** start of DATA ENTRIES **

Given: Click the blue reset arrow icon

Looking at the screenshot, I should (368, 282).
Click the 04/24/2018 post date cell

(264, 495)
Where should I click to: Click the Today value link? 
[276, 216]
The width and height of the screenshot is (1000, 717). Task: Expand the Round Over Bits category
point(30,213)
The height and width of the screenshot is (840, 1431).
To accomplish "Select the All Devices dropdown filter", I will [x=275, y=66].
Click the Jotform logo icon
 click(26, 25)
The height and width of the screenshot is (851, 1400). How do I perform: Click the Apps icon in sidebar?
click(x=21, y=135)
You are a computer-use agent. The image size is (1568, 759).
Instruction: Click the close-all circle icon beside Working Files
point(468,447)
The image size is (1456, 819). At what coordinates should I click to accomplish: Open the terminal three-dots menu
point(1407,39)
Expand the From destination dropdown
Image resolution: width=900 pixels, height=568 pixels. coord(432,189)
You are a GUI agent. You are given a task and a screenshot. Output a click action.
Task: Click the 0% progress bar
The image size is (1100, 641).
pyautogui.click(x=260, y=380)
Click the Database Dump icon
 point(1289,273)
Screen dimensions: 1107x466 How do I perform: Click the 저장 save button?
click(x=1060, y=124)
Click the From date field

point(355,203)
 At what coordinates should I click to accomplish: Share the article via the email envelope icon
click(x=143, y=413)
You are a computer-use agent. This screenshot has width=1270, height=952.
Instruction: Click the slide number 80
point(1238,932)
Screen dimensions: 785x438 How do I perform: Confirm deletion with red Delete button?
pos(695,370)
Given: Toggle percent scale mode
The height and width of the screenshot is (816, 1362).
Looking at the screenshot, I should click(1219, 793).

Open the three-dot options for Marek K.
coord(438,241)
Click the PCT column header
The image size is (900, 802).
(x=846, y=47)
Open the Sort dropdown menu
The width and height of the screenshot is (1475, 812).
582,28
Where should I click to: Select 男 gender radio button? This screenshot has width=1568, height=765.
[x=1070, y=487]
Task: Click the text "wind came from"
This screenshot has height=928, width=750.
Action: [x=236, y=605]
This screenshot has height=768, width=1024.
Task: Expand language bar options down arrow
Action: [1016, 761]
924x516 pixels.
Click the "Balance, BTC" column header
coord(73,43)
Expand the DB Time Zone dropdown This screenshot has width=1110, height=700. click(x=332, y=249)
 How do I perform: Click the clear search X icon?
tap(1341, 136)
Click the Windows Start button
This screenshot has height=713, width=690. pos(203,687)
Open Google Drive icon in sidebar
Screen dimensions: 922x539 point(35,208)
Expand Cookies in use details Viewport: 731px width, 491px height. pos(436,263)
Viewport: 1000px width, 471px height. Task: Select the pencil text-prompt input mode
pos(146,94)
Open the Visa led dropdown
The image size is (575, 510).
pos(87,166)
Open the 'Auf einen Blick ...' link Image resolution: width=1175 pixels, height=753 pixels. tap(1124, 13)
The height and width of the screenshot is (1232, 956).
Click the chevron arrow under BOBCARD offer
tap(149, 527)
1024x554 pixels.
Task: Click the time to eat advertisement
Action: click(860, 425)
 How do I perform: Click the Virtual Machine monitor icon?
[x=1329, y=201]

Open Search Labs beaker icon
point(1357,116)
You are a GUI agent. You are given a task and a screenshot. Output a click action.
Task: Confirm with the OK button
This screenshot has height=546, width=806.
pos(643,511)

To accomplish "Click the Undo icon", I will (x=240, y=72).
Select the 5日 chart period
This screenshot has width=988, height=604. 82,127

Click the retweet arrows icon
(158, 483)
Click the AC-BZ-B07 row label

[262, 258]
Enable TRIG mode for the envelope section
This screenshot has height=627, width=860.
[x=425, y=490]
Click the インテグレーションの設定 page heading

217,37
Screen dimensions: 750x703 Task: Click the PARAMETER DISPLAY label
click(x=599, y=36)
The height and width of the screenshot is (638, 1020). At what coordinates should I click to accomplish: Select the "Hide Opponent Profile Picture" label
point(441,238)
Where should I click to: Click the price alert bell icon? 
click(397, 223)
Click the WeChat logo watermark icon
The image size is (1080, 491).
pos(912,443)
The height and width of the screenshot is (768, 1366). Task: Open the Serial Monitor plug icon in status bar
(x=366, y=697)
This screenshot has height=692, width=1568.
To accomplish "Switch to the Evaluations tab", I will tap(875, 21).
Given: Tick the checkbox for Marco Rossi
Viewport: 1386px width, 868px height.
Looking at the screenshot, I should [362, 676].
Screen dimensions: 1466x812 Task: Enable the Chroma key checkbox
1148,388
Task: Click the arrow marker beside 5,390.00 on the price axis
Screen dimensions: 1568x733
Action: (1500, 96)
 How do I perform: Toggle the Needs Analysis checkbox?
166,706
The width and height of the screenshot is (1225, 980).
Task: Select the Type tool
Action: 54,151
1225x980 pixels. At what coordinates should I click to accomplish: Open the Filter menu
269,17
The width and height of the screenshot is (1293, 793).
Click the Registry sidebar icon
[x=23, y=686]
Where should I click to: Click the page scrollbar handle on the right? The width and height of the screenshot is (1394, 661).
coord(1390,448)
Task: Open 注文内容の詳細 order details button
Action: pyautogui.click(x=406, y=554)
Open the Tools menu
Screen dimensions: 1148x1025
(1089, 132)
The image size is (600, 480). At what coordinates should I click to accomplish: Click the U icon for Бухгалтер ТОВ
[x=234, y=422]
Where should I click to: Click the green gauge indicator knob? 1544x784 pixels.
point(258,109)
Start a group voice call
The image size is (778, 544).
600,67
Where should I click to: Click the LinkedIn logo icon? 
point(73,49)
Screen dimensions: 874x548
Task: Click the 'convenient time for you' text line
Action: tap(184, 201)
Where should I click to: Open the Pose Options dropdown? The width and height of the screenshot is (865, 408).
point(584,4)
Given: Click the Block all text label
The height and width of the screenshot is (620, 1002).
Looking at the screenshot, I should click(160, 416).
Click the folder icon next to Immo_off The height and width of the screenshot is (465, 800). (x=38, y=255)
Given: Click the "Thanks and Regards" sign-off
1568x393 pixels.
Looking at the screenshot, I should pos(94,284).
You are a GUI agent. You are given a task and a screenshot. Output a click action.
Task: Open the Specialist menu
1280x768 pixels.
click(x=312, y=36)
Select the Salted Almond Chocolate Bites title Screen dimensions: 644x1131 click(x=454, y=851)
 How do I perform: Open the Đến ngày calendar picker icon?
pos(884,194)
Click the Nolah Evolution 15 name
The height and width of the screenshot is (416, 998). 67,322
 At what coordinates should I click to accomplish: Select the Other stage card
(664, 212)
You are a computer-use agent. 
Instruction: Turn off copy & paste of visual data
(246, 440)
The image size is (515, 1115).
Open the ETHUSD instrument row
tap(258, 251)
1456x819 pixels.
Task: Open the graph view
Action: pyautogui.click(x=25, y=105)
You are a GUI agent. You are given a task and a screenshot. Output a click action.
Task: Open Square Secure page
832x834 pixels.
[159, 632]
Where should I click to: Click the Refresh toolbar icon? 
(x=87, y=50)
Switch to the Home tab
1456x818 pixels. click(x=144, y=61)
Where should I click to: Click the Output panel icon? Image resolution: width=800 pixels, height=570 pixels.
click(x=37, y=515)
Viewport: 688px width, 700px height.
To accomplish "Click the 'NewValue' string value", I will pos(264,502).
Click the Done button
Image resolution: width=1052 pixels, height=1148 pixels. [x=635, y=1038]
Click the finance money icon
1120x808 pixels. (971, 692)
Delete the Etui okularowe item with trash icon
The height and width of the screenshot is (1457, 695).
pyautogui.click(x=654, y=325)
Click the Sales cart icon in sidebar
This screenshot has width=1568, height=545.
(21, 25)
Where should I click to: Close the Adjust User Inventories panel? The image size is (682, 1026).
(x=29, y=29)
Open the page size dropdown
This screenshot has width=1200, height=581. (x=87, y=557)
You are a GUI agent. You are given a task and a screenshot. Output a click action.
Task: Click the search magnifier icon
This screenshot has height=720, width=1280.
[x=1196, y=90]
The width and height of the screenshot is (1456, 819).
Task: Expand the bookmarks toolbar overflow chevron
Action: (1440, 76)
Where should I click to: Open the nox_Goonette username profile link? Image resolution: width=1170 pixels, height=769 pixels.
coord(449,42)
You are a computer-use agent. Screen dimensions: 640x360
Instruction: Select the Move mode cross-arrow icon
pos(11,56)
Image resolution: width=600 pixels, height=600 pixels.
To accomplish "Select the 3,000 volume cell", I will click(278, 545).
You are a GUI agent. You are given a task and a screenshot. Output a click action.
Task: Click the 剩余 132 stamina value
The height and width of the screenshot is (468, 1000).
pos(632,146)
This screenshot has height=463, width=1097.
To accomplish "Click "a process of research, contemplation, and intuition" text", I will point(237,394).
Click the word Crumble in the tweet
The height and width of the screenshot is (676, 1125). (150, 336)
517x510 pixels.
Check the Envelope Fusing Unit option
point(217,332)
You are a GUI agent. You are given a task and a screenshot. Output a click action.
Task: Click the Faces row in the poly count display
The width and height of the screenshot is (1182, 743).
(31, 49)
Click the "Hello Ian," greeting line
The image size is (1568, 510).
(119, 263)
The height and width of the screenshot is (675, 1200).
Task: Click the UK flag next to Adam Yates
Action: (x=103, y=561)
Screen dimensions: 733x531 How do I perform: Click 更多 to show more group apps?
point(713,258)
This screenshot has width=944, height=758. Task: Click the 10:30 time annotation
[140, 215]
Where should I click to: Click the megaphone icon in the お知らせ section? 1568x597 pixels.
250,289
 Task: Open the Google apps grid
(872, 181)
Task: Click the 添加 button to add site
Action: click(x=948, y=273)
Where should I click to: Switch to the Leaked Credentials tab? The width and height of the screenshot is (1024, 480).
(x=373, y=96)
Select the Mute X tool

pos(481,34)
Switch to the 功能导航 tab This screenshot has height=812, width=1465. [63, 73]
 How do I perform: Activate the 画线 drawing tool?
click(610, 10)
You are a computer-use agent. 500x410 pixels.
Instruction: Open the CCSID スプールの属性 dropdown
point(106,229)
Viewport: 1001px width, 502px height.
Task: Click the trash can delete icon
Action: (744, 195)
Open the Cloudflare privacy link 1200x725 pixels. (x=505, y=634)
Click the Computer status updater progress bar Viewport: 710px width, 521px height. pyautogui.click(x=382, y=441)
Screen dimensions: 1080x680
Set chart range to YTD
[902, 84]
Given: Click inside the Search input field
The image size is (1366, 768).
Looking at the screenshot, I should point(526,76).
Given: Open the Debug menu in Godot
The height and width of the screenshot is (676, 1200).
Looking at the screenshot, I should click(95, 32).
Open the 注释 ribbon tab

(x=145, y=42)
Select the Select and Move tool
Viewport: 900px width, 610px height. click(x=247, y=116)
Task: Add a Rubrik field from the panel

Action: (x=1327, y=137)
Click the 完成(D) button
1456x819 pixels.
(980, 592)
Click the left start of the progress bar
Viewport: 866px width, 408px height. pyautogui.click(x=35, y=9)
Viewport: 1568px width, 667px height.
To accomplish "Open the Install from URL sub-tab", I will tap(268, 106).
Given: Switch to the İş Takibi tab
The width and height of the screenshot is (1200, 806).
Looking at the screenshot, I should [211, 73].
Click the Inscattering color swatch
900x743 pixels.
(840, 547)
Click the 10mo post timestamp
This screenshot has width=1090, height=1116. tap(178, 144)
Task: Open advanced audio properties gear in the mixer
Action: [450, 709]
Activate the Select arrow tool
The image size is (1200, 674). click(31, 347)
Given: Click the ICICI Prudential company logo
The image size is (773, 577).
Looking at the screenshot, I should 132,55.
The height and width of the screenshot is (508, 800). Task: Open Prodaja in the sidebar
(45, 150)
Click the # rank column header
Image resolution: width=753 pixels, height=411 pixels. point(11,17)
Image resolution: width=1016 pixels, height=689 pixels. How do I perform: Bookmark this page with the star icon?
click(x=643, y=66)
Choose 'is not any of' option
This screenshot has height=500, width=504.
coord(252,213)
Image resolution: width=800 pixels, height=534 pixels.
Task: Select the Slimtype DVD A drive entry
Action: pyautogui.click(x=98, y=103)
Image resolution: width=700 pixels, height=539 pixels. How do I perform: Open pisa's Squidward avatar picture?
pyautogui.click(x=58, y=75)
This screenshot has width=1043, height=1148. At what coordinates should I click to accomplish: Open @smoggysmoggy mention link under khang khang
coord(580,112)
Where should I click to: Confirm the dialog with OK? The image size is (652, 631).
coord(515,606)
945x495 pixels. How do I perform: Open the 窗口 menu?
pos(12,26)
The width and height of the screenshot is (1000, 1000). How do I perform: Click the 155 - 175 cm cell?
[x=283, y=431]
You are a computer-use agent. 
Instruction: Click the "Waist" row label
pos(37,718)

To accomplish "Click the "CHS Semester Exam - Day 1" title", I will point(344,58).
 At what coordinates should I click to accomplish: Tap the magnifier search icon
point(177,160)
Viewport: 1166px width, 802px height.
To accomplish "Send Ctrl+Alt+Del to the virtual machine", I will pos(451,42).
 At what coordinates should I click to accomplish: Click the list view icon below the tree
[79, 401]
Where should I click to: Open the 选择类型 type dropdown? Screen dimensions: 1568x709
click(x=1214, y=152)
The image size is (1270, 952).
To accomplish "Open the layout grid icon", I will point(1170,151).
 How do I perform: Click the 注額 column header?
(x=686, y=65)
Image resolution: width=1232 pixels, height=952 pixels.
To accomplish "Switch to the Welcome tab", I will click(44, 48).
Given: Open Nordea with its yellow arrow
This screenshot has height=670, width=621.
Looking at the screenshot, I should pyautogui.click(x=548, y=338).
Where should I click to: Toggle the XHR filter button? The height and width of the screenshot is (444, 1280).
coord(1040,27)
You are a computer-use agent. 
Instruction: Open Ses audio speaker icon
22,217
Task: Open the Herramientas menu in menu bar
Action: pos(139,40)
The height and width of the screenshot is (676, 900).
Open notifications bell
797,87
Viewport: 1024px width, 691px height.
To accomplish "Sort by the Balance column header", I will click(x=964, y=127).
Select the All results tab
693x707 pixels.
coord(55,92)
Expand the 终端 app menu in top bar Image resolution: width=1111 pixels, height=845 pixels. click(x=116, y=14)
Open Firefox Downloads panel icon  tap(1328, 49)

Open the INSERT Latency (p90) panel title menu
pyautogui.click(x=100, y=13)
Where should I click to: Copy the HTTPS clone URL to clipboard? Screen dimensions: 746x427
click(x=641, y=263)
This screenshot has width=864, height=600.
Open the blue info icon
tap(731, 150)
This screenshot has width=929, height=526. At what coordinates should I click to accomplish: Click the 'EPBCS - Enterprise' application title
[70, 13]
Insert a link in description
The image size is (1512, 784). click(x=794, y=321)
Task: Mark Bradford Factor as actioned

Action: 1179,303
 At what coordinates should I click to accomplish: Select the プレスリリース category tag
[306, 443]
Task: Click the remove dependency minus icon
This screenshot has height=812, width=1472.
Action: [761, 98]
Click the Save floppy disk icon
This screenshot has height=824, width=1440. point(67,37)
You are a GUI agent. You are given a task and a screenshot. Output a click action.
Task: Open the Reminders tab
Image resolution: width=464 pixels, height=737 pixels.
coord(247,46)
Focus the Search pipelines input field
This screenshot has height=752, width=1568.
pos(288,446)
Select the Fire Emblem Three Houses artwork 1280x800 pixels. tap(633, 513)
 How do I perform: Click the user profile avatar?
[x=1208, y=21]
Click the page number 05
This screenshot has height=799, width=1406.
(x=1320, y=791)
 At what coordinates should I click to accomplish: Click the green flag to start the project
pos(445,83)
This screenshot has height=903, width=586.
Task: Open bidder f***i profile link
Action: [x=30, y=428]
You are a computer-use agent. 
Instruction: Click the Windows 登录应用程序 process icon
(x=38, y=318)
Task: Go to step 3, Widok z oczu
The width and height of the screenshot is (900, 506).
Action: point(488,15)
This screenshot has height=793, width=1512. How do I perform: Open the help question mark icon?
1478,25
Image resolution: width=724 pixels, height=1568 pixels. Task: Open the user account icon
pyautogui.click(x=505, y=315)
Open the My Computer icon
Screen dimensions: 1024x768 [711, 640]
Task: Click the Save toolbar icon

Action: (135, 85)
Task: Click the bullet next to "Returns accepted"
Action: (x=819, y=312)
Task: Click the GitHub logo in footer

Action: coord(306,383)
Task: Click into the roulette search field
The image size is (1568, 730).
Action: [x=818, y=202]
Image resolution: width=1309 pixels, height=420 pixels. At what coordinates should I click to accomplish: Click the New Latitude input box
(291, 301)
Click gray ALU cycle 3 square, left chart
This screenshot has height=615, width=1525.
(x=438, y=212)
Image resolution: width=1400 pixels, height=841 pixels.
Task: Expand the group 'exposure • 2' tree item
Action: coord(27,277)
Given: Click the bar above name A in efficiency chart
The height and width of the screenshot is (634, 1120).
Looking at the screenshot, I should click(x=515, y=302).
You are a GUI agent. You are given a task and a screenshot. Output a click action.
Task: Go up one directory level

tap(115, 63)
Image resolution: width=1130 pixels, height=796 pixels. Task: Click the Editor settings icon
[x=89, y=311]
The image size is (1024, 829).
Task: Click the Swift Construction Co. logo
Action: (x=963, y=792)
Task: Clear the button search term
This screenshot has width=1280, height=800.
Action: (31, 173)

** end of DATA ENTRIES **

**EXERCISE AIM**
Rewrite the material from the line containing "This screenshot has width=944, height=758." through the line containing "Action: click(x=948, y=273)" as a numbered list, omitting any blank lines.

**OUTPUT OF THE EXERCISE**
1. This screenshot has width=944, height=758. Task: Click the 10:30 time annotation
2. [140, 215]
3. Where should I click to: Click the megaphone icon in the お知らせ section? 1568x597 pixels.
4. 250,289
5.  Task: Open the Google apps grid
6. (872, 181)
7. Task: Click the 添加 button to add site
8. Action: click(x=948, y=273)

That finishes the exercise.